Written exercise - Please gather every line of the data below that contains the word "panel".

Task input -

--- start ---

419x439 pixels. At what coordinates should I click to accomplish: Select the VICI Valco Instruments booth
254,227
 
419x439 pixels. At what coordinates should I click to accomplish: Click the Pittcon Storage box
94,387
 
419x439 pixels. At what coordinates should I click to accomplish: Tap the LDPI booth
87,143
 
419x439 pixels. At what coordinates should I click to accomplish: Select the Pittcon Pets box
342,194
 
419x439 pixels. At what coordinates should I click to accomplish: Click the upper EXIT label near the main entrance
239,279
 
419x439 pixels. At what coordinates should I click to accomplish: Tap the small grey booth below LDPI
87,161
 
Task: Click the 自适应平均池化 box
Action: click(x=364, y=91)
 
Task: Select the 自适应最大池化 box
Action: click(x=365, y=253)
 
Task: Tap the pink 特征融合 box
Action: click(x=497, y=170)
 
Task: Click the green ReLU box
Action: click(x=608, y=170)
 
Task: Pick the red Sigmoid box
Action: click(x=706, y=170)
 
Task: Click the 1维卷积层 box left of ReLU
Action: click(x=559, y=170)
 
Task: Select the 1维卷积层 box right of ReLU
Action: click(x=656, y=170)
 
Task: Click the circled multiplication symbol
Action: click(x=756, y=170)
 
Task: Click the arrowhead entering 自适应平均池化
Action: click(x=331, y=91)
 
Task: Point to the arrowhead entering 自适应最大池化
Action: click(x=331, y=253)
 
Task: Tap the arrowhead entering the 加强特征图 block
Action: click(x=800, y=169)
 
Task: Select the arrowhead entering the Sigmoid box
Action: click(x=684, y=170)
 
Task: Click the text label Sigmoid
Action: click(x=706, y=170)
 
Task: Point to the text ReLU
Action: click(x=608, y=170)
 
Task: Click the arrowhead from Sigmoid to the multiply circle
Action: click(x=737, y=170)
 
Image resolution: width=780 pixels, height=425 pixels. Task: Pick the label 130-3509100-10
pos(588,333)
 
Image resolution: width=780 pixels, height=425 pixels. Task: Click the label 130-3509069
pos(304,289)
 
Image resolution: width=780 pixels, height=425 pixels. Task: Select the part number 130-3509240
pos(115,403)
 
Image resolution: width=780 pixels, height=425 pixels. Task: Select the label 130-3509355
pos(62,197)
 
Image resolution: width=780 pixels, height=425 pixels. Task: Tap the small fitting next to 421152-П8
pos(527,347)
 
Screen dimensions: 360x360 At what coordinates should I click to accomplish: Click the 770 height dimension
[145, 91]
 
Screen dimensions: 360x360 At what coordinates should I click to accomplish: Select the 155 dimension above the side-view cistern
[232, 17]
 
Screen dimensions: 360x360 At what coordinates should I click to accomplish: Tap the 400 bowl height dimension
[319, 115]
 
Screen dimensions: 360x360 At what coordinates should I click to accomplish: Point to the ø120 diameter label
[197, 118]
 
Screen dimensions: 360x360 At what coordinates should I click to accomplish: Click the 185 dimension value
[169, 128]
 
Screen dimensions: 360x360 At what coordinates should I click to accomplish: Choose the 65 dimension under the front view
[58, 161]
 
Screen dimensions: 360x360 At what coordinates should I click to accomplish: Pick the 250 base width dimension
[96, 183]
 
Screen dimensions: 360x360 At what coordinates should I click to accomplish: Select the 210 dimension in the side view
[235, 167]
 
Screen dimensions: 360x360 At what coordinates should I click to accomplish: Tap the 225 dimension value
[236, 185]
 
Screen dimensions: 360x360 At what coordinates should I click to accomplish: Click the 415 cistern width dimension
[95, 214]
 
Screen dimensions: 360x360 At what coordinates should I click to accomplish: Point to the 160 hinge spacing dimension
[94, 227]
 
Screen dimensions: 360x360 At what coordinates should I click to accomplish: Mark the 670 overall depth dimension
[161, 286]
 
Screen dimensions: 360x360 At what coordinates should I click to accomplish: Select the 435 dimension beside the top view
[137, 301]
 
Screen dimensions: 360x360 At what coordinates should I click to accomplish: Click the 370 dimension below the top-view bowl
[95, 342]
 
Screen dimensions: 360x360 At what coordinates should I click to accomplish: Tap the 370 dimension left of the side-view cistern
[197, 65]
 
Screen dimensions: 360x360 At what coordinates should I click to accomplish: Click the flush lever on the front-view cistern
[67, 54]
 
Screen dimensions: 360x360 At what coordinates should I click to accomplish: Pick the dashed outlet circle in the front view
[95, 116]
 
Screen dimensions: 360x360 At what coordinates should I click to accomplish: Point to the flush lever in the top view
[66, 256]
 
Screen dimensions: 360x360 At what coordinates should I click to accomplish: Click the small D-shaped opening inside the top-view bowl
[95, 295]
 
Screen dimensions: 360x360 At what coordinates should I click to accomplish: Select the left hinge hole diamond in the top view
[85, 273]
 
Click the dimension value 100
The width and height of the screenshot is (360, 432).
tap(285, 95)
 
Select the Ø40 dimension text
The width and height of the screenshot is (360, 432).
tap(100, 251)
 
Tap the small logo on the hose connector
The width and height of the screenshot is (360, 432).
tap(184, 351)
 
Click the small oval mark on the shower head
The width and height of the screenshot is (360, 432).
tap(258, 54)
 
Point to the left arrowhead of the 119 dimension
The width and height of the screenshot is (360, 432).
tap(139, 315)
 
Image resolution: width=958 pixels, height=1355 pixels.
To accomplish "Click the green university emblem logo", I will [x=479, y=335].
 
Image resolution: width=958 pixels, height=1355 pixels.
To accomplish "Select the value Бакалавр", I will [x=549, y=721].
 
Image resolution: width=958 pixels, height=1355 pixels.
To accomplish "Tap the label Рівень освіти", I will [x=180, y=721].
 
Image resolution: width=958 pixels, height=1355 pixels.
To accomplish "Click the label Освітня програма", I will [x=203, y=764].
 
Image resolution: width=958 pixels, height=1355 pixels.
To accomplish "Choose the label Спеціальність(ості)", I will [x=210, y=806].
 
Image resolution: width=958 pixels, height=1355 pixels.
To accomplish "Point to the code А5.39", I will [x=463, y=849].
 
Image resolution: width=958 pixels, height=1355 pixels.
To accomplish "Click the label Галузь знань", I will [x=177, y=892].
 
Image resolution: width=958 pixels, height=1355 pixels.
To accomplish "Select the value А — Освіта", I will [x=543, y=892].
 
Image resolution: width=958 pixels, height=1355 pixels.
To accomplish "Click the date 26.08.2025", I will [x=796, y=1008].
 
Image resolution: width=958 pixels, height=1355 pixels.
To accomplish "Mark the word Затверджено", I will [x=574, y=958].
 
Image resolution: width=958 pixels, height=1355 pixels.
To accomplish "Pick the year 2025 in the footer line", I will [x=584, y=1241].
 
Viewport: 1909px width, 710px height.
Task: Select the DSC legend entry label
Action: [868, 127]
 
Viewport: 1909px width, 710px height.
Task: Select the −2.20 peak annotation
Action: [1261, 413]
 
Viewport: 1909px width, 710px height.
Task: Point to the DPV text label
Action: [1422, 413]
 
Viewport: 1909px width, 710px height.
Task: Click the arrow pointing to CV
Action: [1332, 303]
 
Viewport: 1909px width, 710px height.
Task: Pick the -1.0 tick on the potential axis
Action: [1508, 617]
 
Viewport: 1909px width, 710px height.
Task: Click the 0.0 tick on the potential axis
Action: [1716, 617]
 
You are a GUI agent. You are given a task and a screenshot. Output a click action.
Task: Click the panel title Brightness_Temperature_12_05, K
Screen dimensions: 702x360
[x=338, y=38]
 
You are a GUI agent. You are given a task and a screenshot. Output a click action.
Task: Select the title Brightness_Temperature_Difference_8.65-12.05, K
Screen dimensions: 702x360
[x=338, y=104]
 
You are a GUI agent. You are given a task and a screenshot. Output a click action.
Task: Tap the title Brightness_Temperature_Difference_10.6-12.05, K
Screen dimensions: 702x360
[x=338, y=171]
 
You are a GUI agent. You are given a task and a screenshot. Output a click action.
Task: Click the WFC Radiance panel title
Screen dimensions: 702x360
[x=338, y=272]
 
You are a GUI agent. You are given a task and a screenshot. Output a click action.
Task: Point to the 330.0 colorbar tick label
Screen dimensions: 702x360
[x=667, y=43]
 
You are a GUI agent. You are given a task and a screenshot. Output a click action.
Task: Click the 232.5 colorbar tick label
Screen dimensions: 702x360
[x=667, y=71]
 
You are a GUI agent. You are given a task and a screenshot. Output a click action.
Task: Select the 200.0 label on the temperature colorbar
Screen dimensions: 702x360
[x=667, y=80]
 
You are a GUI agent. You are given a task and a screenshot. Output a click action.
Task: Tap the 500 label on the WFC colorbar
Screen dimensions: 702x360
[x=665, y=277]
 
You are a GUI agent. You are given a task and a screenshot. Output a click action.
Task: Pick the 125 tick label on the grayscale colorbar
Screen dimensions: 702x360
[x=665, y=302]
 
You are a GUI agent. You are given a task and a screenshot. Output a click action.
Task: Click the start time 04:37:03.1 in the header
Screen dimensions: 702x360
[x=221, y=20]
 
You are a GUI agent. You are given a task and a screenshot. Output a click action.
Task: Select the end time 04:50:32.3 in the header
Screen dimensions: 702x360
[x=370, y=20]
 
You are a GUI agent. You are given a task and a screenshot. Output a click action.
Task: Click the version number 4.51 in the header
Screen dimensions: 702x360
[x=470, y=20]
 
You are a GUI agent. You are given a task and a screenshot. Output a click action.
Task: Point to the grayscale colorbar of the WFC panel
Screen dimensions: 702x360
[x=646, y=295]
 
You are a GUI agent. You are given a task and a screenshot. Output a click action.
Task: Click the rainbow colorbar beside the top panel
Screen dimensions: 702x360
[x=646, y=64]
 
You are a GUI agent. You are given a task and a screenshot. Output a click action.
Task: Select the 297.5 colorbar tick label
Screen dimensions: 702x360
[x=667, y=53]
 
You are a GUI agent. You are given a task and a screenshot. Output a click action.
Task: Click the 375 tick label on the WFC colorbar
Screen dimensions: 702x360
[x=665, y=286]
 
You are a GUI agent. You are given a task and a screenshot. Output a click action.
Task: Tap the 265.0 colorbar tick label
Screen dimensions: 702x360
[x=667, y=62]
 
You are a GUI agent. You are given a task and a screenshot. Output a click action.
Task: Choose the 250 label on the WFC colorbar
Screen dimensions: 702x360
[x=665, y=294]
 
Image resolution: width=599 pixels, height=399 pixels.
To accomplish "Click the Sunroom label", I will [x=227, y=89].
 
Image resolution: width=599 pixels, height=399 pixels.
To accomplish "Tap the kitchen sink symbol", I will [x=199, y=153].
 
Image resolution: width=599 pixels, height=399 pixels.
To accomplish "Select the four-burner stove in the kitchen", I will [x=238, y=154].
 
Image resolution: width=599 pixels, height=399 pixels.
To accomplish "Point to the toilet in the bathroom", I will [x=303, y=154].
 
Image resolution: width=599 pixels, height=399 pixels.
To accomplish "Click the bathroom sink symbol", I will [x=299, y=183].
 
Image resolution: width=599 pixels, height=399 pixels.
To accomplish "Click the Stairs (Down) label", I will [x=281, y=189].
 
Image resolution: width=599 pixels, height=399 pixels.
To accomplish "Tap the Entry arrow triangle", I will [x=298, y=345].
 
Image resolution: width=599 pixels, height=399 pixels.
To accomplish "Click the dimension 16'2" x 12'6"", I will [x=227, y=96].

--- end ---

Task result -
Task: Click the panel title Brightness_Temperature_12_05, K
Task: Click the WFC Radiance panel title
Task: Point to the grayscale colorbar of the WFC panel
Task: Click the rainbow colorbar beside the top panel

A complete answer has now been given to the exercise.